Your assignment: Print, in exact form, the lines below from the one containing "Where should I click to: Select the Slides" through the one containing "Select the body armor slot with blue top", and omit all others.

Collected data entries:
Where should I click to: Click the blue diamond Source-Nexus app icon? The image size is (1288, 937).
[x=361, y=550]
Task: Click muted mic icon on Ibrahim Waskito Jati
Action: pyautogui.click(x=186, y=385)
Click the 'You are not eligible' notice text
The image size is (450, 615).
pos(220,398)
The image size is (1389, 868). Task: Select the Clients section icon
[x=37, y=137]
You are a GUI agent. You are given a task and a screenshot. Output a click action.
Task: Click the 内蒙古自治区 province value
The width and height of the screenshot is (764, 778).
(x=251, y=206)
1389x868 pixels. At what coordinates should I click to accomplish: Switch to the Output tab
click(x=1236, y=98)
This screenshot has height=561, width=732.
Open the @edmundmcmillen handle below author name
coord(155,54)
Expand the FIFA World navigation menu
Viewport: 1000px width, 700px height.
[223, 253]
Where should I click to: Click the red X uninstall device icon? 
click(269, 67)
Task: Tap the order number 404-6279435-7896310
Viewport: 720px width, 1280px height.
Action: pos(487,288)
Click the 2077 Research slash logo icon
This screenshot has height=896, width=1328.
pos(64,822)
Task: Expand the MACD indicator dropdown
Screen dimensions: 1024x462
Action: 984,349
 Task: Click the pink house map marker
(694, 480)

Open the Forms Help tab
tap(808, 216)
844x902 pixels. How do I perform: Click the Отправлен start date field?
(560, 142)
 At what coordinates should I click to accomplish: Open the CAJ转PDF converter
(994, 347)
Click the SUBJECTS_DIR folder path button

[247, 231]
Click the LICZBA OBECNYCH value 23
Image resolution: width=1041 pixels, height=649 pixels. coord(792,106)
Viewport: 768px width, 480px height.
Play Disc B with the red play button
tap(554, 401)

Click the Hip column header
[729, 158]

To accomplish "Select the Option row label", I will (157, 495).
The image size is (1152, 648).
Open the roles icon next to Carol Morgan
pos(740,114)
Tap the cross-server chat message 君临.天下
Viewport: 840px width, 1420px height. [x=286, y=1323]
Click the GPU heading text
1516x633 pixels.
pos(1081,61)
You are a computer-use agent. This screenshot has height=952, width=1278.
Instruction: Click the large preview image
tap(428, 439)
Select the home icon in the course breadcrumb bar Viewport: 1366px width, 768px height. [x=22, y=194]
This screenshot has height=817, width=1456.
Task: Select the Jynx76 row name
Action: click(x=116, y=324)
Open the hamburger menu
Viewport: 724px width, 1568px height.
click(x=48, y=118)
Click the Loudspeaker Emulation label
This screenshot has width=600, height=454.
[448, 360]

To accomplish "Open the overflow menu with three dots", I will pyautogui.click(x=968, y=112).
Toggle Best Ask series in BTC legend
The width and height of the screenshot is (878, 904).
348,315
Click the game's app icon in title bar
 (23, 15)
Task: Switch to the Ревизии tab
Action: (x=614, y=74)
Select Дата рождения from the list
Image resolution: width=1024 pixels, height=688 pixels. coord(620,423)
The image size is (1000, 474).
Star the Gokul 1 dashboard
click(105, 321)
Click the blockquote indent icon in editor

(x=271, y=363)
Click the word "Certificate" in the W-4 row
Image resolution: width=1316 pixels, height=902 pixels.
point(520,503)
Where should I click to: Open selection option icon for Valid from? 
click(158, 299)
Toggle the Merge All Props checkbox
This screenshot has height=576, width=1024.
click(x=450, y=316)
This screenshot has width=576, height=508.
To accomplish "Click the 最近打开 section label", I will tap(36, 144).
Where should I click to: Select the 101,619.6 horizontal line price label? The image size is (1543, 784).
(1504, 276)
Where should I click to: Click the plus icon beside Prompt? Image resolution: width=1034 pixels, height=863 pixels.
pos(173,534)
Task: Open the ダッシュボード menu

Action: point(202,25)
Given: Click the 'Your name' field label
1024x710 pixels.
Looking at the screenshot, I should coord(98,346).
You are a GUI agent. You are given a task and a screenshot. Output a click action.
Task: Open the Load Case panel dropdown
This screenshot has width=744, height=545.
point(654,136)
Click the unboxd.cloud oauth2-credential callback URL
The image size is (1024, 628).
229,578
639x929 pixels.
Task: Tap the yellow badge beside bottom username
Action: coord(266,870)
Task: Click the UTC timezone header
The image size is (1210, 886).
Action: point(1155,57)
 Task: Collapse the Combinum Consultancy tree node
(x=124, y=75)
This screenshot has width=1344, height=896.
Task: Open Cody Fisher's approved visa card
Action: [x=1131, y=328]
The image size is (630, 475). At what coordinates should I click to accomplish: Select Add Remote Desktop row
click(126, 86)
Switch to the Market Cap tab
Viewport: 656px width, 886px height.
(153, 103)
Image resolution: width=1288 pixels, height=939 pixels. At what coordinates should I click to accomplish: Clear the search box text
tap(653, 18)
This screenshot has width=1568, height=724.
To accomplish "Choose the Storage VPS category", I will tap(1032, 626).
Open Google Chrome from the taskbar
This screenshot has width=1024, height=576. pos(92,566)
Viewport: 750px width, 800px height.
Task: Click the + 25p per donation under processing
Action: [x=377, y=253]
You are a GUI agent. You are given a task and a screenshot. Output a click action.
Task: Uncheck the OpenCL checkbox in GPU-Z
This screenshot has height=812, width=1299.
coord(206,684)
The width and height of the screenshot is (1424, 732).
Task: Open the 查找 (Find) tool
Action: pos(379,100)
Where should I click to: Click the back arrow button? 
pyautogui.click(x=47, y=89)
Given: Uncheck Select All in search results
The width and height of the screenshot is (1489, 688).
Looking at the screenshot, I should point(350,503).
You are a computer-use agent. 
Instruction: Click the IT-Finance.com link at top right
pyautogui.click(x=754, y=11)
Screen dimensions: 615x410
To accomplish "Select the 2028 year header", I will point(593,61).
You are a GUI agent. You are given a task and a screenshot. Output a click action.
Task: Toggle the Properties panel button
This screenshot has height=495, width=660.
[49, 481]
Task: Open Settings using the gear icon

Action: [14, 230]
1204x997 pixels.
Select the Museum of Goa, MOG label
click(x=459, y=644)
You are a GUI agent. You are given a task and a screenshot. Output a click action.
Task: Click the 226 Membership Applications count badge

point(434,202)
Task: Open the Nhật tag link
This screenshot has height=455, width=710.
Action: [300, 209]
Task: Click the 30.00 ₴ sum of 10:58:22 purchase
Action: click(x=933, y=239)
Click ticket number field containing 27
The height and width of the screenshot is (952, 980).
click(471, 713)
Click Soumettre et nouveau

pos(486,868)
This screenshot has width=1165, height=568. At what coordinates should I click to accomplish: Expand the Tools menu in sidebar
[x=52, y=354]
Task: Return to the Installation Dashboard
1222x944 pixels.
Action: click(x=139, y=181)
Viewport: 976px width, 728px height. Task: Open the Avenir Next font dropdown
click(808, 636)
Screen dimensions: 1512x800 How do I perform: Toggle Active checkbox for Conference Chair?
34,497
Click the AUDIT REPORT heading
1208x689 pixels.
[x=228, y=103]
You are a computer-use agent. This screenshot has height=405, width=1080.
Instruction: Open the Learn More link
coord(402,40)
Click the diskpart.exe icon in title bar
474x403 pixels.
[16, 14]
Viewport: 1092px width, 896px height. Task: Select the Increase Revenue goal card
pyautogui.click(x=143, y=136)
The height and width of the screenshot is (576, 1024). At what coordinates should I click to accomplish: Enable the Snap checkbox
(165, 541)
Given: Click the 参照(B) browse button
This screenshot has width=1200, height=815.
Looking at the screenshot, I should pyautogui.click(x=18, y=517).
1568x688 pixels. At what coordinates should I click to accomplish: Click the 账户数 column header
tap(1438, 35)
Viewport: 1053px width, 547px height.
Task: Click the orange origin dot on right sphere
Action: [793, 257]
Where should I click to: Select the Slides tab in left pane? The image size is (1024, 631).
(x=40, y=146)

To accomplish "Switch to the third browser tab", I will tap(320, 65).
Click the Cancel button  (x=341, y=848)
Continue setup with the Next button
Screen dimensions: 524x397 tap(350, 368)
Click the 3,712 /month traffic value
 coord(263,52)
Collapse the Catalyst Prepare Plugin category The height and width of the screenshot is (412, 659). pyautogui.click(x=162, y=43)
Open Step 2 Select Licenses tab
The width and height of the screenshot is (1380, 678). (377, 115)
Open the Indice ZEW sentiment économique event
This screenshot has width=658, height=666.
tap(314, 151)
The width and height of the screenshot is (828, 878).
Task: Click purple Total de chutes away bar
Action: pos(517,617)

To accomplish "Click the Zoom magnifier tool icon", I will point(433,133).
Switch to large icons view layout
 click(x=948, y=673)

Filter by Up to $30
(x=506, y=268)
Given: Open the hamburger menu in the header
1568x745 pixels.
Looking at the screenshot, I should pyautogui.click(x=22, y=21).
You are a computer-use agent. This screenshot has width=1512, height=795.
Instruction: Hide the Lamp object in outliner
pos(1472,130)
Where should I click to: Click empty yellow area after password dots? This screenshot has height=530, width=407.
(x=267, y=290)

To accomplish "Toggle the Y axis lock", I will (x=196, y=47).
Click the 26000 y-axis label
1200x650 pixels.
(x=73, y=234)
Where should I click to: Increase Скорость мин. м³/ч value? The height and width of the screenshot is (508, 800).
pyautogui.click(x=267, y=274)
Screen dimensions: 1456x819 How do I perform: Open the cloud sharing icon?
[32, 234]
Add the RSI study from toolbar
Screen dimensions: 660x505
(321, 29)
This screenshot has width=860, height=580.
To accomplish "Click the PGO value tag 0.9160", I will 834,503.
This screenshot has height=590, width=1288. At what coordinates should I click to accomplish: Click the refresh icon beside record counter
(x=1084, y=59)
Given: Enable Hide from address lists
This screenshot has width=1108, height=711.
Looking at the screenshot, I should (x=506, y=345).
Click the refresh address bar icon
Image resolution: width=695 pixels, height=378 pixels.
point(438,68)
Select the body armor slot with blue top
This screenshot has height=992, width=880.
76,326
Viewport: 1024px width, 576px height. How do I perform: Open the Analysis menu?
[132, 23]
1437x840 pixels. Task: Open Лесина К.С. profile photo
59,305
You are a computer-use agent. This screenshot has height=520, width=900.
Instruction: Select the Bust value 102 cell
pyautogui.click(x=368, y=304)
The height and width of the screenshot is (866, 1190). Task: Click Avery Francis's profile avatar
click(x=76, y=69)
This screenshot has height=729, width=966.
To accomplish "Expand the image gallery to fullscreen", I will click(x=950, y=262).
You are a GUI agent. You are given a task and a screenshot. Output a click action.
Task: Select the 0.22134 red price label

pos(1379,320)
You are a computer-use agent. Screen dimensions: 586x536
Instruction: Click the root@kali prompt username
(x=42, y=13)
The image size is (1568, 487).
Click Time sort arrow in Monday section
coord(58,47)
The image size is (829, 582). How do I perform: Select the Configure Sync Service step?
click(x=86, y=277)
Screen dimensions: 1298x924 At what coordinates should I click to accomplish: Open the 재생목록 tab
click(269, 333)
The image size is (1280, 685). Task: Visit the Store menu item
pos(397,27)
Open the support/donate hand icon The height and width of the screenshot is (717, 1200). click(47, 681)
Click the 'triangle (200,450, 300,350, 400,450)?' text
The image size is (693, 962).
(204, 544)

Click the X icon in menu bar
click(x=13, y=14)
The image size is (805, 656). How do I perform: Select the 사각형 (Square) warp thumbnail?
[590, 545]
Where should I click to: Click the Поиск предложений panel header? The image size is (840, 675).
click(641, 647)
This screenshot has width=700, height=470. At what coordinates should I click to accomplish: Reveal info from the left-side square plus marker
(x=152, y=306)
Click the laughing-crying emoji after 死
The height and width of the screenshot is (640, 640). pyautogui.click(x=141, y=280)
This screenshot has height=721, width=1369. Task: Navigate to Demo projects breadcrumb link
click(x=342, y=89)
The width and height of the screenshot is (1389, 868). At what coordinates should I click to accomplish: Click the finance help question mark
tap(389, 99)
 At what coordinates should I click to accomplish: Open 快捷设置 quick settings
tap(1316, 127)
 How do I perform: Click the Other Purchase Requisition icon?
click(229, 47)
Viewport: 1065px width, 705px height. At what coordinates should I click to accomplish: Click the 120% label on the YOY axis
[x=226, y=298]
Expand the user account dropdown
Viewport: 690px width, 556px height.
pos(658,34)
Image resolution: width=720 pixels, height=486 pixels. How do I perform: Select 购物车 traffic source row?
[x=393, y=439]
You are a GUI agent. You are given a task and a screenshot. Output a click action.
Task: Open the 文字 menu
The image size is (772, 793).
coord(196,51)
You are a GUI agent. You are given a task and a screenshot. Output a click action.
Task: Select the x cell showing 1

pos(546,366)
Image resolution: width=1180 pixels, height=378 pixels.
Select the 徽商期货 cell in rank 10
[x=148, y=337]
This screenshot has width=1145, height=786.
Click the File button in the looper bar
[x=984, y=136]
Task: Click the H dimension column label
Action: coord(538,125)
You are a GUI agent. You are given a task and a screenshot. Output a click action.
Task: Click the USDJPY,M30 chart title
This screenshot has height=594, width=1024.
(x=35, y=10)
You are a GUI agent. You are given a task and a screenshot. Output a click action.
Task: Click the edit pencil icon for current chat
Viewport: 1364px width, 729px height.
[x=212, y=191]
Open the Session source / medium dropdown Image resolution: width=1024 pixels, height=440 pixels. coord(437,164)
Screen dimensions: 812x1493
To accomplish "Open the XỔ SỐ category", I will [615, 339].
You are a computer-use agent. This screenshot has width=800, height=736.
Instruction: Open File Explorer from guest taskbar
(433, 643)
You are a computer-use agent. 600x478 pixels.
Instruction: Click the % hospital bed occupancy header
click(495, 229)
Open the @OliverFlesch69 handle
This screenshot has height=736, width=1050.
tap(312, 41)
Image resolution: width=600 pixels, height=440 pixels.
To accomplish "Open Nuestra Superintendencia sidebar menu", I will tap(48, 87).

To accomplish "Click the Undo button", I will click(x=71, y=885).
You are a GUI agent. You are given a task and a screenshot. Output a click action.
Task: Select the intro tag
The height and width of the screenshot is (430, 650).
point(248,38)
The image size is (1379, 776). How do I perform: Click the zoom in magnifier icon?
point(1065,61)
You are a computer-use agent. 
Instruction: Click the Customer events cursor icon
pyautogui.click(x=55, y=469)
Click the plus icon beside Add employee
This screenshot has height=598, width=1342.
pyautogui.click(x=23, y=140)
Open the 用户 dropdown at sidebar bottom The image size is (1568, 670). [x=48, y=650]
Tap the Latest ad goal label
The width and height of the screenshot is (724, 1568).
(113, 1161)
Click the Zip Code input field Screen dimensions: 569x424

Exercise response:
Where should I click to: Select the Slides tab in left pane? The image size is (1024, 631).
(x=40, y=146)

To accomplish "Switch to the third browser tab", I will tap(320, 65).
Click the Cancel button  (x=341, y=848)
Continue setup with the Next button
Screen dimensions: 524x397 tap(350, 368)
Click the 3,712 /month traffic value
 coord(263,52)
Collapse the Catalyst Prepare Plugin category The height and width of the screenshot is (412, 659). pyautogui.click(x=162, y=43)
Open Step 2 Select Licenses tab
The width and height of the screenshot is (1380, 678). (377, 115)
Open the Indice ZEW sentiment économique event
This screenshot has width=658, height=666.
tap(314, 151)
The width and height of the screenshot is (828, 878).
Task: Click purple Total de chutes away bar
Action: pos(517,617)

To accomplish "Click the Zoom magnifier tool icon", I will point(433,133).
Switch to large icons view layout
 click(x=948, y=673)

Filter by Up to $30
(x=506, y=268)
Given: Open the hamburger menu in the header
1568x745 pixels.
Looking at the screenshot, I should pyautogui.click(x=22, y=21).
You are a computer-use agent. This screenshot has width=1512, height=795.
Instruction: Hide the Lamp object in outliner
pos(1472,130)
Where should I click to: Click empty yellow area after password dots? This screenshot has height=530, width=407.
(x=267, y=290)

To accomplish "Toggle the Y axis lock", I will (x=196, y=47).
Click the 26000 y-axis label
1200x650 pixels.
(x=73, y=234)
Where should I click to: Increase Скорость мин. м³/ч value? The height and width of the screenshot is (508, 800).
pyautogui.click(x=267, y=274)
Screen dimensions: 1456x819 How do I perform: Open the cloud sharing icon?
[32, 234]
Add the RSI study from toolbar
Screen dimensions: 660x505
(321, 29)
This screenshot has width=860, height=580.
To accomplish "Click the PGO value tag 0.9160", I will 834,503.
This screenshot has height=590, width=1288. At what coordinates should I click to accomplish: Click the refresh icon beside record counter
(x=1084, y=59)
Given: Enable Hide from address lists
This screenshot has width=1108, height=711.
Looking at the screenshot, I should (x=506, y=345).
Click the refresh address bar icon
Image resolution: width=695 pixels, height=378 pixels.
point(438,68)
Select the body armor slot with blue top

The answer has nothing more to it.